Exercise input
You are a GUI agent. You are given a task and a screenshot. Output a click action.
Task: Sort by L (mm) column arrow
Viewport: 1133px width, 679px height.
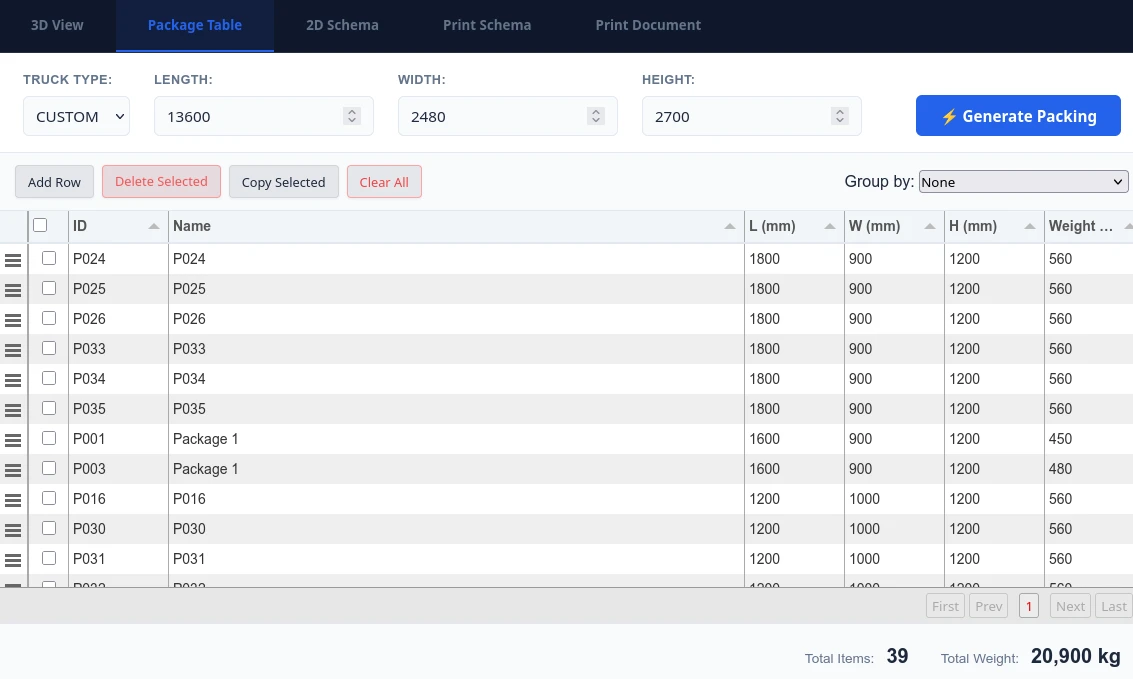coord(830,227)
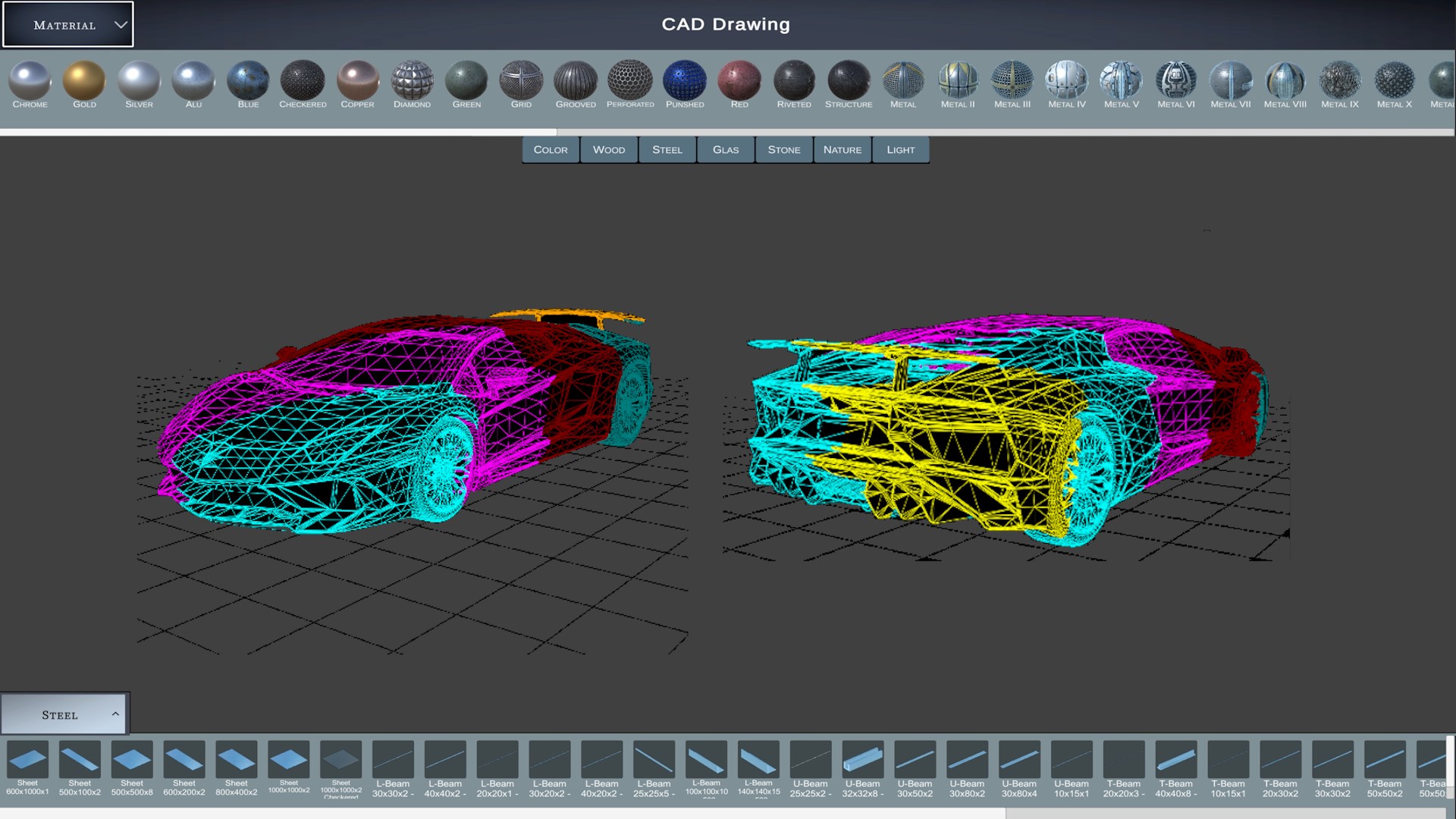The image size is (1456, 819).
Task: Pick the Diamond pattern material
Action: click(412, 81)
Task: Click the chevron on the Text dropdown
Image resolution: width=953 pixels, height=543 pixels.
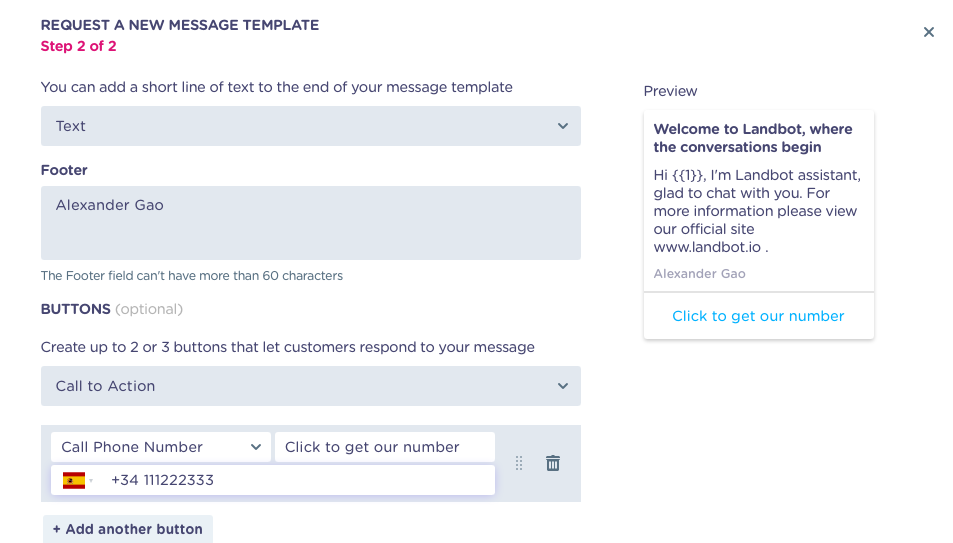Action: coord(563,126)
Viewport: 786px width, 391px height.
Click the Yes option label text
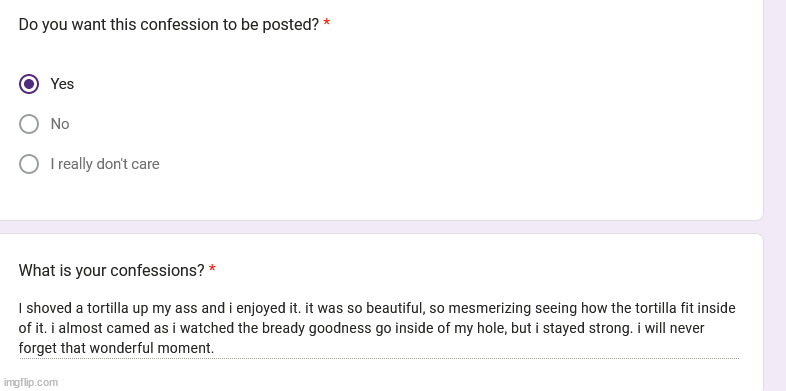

Exercise brief
Please duplicate all of the data above line for line, leaving out the pictures.

Result for this task
You are a GUI agent. You are given a task and a screenshot. Output a click action.
Task: Sort by L (mm) column arrow
Viewport: 1133px width, 679px height.
coord(830,227)
The image size is (1456, 819).
Task: Pick the Diamond pattern material
Action: click(412, 81)
Task: Click the chevron on the Text dropdown
Image resolution: width=953 pixels, height=543 pixels.
Action: coord(563,126)
Viewport: 786px width, 391px height.
Click the Yes option label text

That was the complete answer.